|
OPrigine : http://www.psychasoc.com/article.php?ID=235
Intervention de Joseph ROUZEL à la Conférence de
l’Association Internationale des Ecoles de Travail Social,
à Montpellier du 15 au 18 juillet 2002.
« Toute formation humaine a pour fonction, par essence et
non par accident, de refréner la jouissance » J. Lacan.
Deux mots d’introduction pour préciser d’où
je parle : j’ai exercé le métier d’éducateur
pendant de nombreuses années, puis de formateur en travail
social. Je suis actuellement directeur de l’Institut Européen
Psychanalyse et Travail social et psychanalyste. J’ai publié
une dizaine d’ouvrages et près de deux cents articles
sur les questions du travail social, plus particulièrement
le travail éducatif éclairé par la psychanalyse.
Un avertissement maintenant. Il y a une ambiguïté quant
à mon intervention, sur le titre de l’atelier : Quelles
sciences humaines enseigner dans la formation en travail social
? La psychanalyse, certes, on peut en enseigner les linéaments
théoriques, nous avons en France trois universités
qui l’enseignent, mais elle se distingue avant tout par une
pratique. La psychanalyse ne signifie rien sans son socle clinique.
Donc on pourrait reformuler ainsi la question : quelle type de pratique
impulse la psychanalyse dans l’espace de formation qui puisse
être transférée sur le terrain du travail social
? De plus sur l’appellation « sciences humaines »
surgit une seconde ambiguïté. Freud avait tendance à
classer la psychanalyse dans les sciences naturelles, comme la biologie
ou la zoologie.
Qu’est-ce que le travail social en général,
et le travail éducatif en particulier ?
- Origine : e(x)-ducere, conduire hors de... Chez les Romains,
médiation, entre-deux, entre : origine familiale (la gens)
et lieu d’apprentissage de la citoyenneté (le gymnasium).

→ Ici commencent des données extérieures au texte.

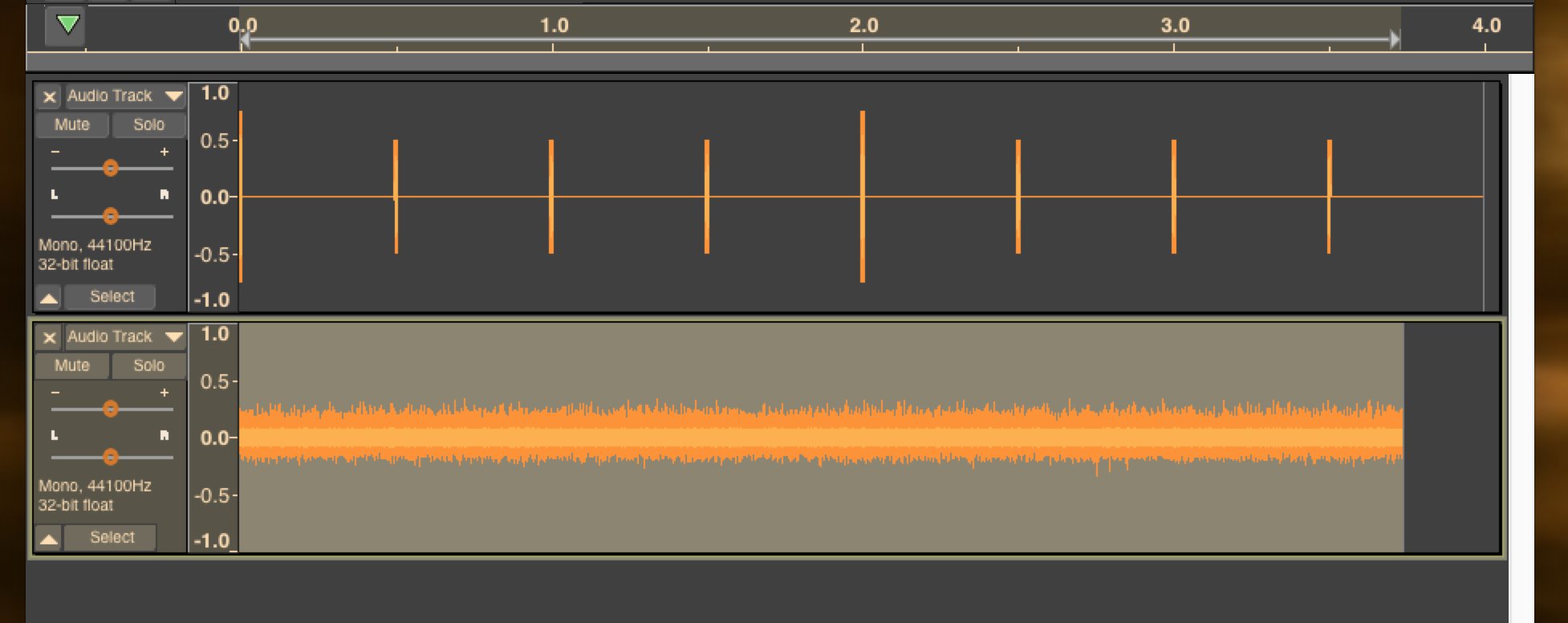Close the first audio track with X
1568x623 pixels.
pyautogui.click(x=49, y=97)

Mise en tension :- Visée : produire des citoyens engagés
dans la cité (civitas des latins, d’où vient
le mot citoyen ; polis des grecs ; d’où vient le mot
politique).
Cette définition princeps inscrit l’éducateur
à l’enseigne du passeur, de l’inter-médiaire,
du médiateur entre pulsion et désir. Il accompagne
dans ce passage, c’est à dire qu’il chemine auprès,
comme compagnon de route, un être humain qui a besoin, pour
un temps, pour avancer dans sa vie de s’appuyer sur l’épaule
d’un autre humain. L’espace de l’accompagnement
se déploie en médiations : tout ce que le professionnel
met en œuvre en termes d’activités partagées.
De plus il n’opère que sous transfert, c'est-à-dire
dans la relation.
Cette tension on la retrouve également entre : politiques
sociales et prise en compte des sujets. C’est cette tension,
ce paradoxe dont parle Michel Autès, que l’on peut
désigner comme champ social. Mise en tension entre des impératifs
politiques (que ça ne fasse pas de vague tous ces exclus,
handicapés etc) et les exigences des sujets. Le social est
le lieu d’affrontement entre deux formes de violence : la
violence pulsionnelle de sujets et la violence des sociétés.
D’où une définition de Freud de l’action
éducative « c’est le sacrifice de la pulsion
». Mais ce sacrifice n’est soutenable que si se profile
une forme de récupération, de reconnaissance sociale.
Sacrifier sa jouissance n’est soutenable qu’au prix
de cette compensation sous forme de bien sociaux : logement, travail,
liberté de circulation et d’expression etc. Tout ce
que justement on a pu cataloguer à l’enseigne des droits
de l’homme. Dans un moment de la civilisation où le
malaise s’exprime sous forme de l’exclusion d’une
partie de nos concitoyens comment continuer à soutenir une
telle position ? Une anecdote. Au procès de José Bové
et de ses amis qui se sont rendus coupables du démontage
d’un Mac Do à Millau, à un moment la Présidente
du tribunal fait la remarque qu’en démocratie il y
a d’autres façons de manifester une revendication.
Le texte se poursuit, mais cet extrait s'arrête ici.